ページ本文:
▼

先日JALの創立70周年を記念してJAL Facebookページで掲載した、先輩社員×後輩社員の対談。
第3回は運航乗務員編として、先輩社員で入社36年目の菱沼さんと後輩社員で入社13年目の藤澤さんに、昔と今で変わったこと、パイロットとして働いてきて嬉しかったエピソードや仕事に対する想いなどを聞きました。
今回はFacebookページで掲載した内容をさらに深掘りしてご紹介します!
── まず、お二人の職務経歴について教えてください。
菱沼:はい。私は1985年に入社いたしまして、運航乗務員になって最初の6年は、クラシックジャンボ(ボーイング747型機の愛称・以下ジャンボ)のセカンドオフィサー(※)を経験して、副操縦士になりました。
それから19年の間でボーイング747-400型機の副操縦士となった後に機長に昇格し、ジャンボには計25年乗務しておりました。その後ボーイング777型機、そして2年前からボーイング787型機の機長として乗務しております。
※パイロット資格を持っている航空機関士。当時は航空機関士として乗務した後で副操縦士となる制度があった
藤澤:私は2009年に入社しました。入社してから半年間は関西国際空港で地上研修をしまして、その後、本社(天王洲)の路線統括本部・国内路線事業部というところで4年ほど勤務しました。そのあと再び訓練に戻り、2017年の10月にボーイング737型機で副操縦士に昇格しました。3年半ほど副操縦士として乗務した後ボーイング787型機に移行して約半年、まもなく副操縦士として5年目になります。
── お二人がパイロットになりたいと思ったきっかけは何でしょうか?
菱沼:私の家は祖父の代からパイロットをしておりまして、私で3代目になります。祖父は日本のパイロットにおける草分け的存在でした。また父は戦後の1951年にJALができた時に、パイロット要員として入社しました。社員番号が117番だったそうです。JALで最初の飛行機であるDC-4型機というプロペラ機から始めまして、最後1982年に定年退職するころはジャンボに乗務していました。
そういった祖父と父の経歴もあり、私は子どものころから飛行機が身近な環境で育ちました。話を聞くたびに「空の上から景色を見たい」「そういった素晴らしい世界があるんだ」ということを子供心にも感じまして、私もぜひパイロットになりたいなと思いました。それが最初の動機かと思います。
藤澤:社員番号が117番とは…!歴史を感じますね。

▲

元データ:
▼

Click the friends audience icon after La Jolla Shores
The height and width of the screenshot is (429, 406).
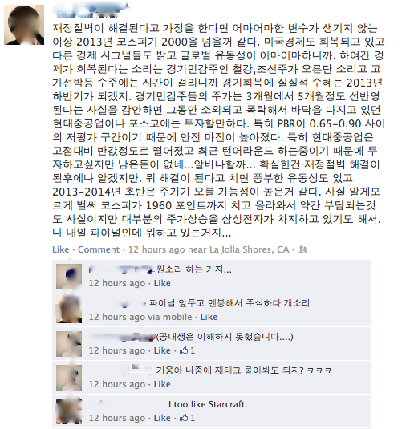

▲

練習問題:
[a] パイロット対談の文章で、菱沼さんの父の社員番号は何番だったと述べられていますか。
[b] パイロット対談の文章の続きを書き進めてください。

解答一覧:
[a] 117番です。

[b]
菱沼:祖父が1918年にイタリアのミラノで初めて飛んで、今から3年前の2018年にちょうど私の祖父から始まって100年飛び続けた家系だということで、勝手ながら家族でお祝いをしたのを思い出しました。
藤澤:100年、3代続けてというのは本当にすごいですね。
菱沼:飛行機というのは20世紀になってできた新しい乗り物ですので、そうやって3代で100年飛び続けたのは珍しい時代でしたね。藤澤さんはどのようなきっかけでパイロットになりたいと思ったのですか?
藤澤:私の父は海外出張が多かったので、幼いころは“海外から父を連れて帰ってきてくれるのがJAL”というイメージでいました。
学生時代はずっと製薬系の研究者になりたかったのでまったく別の道を進んでいたのですが、大学生時代にしていたアルバイトを通じて人の近くで働くといった、研究者とは違う楽しさを知りました。
また、自分が通っていた大学のキャンパスが福岡空港に向けて飛行機が着陸進入していくコースの真下にあったので、自分の将来について考えていた時にどんどん飛行機が飛んでくるのを見て「自分は幼いころパイロットに憧れていたことがあったな」と思い出しまして、空港に行ってみたんです。
空港では小さいお子さまからご高齢の方まで多くのお客さまがご旅行やお仕事などさまざまな理由で飛行機に乗っていらっしゃるのを見て「パイロットは人のためになる仕事であり、同時に人の笑顔を見ることができる理想的な仕事だ」と思い志望しました。
── JALが運航を開始した当初のDC-4型機から、現在ご自身が操縦されているボーイング787型機ではコックピットも大きく変わってきたと思いますが、DC-4型機についてお父さまから聞かれたお話で印象に残っていることはありますか?
菱沼:DC-4型機はプロペラ機なのですが、与圧がないんです。外と同じ空気圧になるので、あまり高く飛ぶことができませんでした。富士山より高いところを飛ぶときは酸素マスクが必要で、お客さまにはパイプをくわえて酸素を吸いながらお乗りいただいたそうです。また客室乗務員は酸素ボトルを背負って、酸素パイプをくわえながらサービスをしていたと聞きました。
藤澤:すごいですね…今とはまったく違いますね。
菱沼:当時は機長と副操縦士のほかに「航空機関士」「航空通信士」、それからナビゲーターの役割を担う「航空士」がいました。今のようにGPSがありませんから、星を観測して自分の位置を出すナビゲーターが必要だったのです。ですから太平洋を渡るのにコックピットに5名の乗員が乗っておりました。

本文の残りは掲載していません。